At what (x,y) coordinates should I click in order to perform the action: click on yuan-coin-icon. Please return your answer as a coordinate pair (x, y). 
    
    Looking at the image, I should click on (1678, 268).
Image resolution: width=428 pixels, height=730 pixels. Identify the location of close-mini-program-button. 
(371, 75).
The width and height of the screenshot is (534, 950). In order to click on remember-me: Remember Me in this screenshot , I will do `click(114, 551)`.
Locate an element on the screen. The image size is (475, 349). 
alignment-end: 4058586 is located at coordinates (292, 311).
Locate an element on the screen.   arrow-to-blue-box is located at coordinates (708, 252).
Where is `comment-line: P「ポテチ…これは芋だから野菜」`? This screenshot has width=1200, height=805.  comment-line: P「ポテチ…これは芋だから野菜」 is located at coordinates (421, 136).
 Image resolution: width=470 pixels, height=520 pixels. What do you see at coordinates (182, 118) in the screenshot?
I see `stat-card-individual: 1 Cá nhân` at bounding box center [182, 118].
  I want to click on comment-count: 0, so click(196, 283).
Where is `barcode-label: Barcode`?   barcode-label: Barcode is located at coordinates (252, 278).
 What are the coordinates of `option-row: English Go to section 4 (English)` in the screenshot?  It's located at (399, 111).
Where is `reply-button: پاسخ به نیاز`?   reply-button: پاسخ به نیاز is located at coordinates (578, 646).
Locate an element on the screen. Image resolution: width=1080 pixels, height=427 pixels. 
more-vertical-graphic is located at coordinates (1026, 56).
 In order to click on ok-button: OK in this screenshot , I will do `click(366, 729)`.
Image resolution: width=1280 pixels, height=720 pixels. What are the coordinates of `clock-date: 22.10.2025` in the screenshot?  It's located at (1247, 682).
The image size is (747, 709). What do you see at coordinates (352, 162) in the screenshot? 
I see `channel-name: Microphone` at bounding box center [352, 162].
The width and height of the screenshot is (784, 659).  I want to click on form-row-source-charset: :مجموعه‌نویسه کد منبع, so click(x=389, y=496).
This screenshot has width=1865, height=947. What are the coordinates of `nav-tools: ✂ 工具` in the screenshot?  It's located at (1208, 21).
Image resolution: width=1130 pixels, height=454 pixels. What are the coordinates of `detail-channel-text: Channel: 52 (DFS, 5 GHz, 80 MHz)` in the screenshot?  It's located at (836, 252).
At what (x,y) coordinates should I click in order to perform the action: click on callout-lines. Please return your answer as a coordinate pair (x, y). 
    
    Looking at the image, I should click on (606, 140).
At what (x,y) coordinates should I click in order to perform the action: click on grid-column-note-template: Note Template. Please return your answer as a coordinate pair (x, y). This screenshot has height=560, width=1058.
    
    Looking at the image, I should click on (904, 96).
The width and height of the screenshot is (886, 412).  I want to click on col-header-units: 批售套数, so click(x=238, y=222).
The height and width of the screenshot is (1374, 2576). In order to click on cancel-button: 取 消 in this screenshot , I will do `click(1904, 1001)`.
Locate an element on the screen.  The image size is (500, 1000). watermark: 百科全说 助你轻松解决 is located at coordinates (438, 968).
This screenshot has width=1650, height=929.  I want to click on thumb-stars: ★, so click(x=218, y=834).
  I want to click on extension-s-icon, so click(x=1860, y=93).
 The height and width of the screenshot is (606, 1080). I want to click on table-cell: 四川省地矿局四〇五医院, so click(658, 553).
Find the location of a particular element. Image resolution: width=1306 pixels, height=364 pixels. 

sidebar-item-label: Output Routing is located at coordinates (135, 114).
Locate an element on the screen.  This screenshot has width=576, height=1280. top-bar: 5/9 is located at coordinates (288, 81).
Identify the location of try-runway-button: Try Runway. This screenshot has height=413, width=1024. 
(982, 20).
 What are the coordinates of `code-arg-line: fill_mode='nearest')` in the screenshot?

Exercise objective:
Arrange every line of the data above as a Markdown table, leaving out blank lines, with a column "Row" for the row number and a column "Line" for the line itself.

Response to the task:
| Row | Line |
|---|---|
| 1 | At what (x,y) coordinates should I click in order to perform the action: click on yuan-coin-icon. Please return your answer as a coordinate pair (x, y).  |
| 2 |     Looking at the image, I should click on (1678, 268). |
| 3 | Image resolution: width=428 pixels, height=730 pixels. Identify the location of close-mini-program-button.  |
| 4 | (371, 75). |
| 5 | The width and height of the screenshot is (534, 950). In order to click on remember-me: Remember Me in this screenshot , I will do `click(114, 551)`. |
| 6 | Locate an element on the screen. The image size is (475, 349).  |
| 7 | alignment-end: 4058586 is located at coordinates (292, 311). |
| 8 | Locate an element on the screen.   arrow-to-blue-box is located at coordinates (708, 252). |
| 9 | Where is `comment-line: P「ポテチ…これは芋だから野菜」`? This screenshot has width=1200, height=805.  comment-line: P「ポテチ…これは芋だから野菜」 is located at coordinates (421, 136). |
| 10 |  Image resolution: width=470 pixels, height=520 pixels. What do you see at coordinates (182, 118) in the screenshot? |
| 11 | I see `stat-card-individual: 1 Cá nhân` at bounding box center [182, 118]. |
| 12 |   I want to click on comment-count: 0, so click(196, 283). |
| 13 | Where is `barcode-label: Barcode`?   barcode-label: Barcode is located at coordinates (252, 278). |
| 14 |  What are the coordinates of `option-row: English Go to section 4 (English)` in the screenshot?  It's located at (399, 111). |
| 15 | Where is `reply-button: پاسخ به نیاز`?   reply-button: پاسخ به نیاز is located at coordinates (578, 646). |
| 16 | Locate an element on the screen. Image resolution: width=1080 pixels, height=427 pixels.  |
| 17 | more-vertical-graphic is located at coordinates (1026, 56). |
| 18 |  In order to click on ok-button: OK in this screenshot , I will do `click(366, 729)`. |
| 19 | Image resolution: width=1280 pixels, height=720 pixels. What are the coordinates of `clock-date: 22.10.2025` in the screenshot?  It's located at (1247, 682). |
| 20 | The image size is (747, 709). What do you see at coordinates (352, 162) in the screenshot?  |
| 21 | I see `channel-name: Microphone` at bounding box center [352, 162]. |
| 22 | The width and height of the screenshot is (784, 659).  I want to click on form-row-source-charset: :مجموعه‌نویسه کد منبع, so click(x=389, y=496). |
| 23 | This screenshot has width=1865, height=947. What are the coordinates of `nav-tools: ✂ 工具` in the screenshot?  It's located at (1208, 21). |
| 24 | Image resolution: width=1130 pixels, height=454 pixels. What are the coordinates of `detail-channel-text: Channel: 52 (DFS, 5 GHz, 80 MHz)` in the screenshot?  It's located at (836, 252). |
| 25 | At what (x,y) coordinates should I click in order to perform the action: click on callout-lines. Please return your answer as a coordinate pair (x, y).  |
| 26 |     Looking at the image, I should click on (606, 140). |
| 27 | At what (x,y) coordinates should I click in order to perform the action: click on grid-column-note-template: Note Template. Please return your answer as a coordinate pair (x, y). This screenshot has height=560, width=1058. |
| 28 |     Looking at the image, I should click on (904, 96). |
| 29 | The width and height of the screenshot is (886, 412).  I want to click on col-header-units: 批售套数, so click(x=238, y=222). |
| 30 | The height and width of the screenshot is (1374, 2576). In order to click on cancel-button: 取 消 in this screenshot , I will do `click(1904, 1001)`. |
| 31 | Locate an element on the screen.  The image size is (500, 1000). watermark: 百科全说 助你轻松解决 is located at coordinates (438, 968). |
| 32 | This screenshot has width=1650, height=929.  I want to click on thumb-stars: ★, so click(x=218, y=834). |
| 33 |   I want to click on extension-s-icon, so click(x=1860, y=93). |
| 34 |  The height and width of the screenshot is (606, 1080). I want to click on table-cell: 四川省地矿局四〇五医院, so click(658, 553). |
| 35 | Find the location of a particular element. Image resolution: width=1306 pixels, height=364 pixels.  |
| 36 | sidebar-item-label: Output Routing is located at coordinates (135, 114). |
| 37 | Locate an element on the screen.  This screenshot has width=576, height=1280. top-bar: 5/9 is located at coordinates (288, 81). |
| 38 | Identify the location of try-runway-button: Try Runway. This screenshot has height=413, width=1024.  |
| 39 | (982, 20). |
| 40 |  What are the coordinates of `code-arg-line: fill_mode='nearest')` in the screenshot? |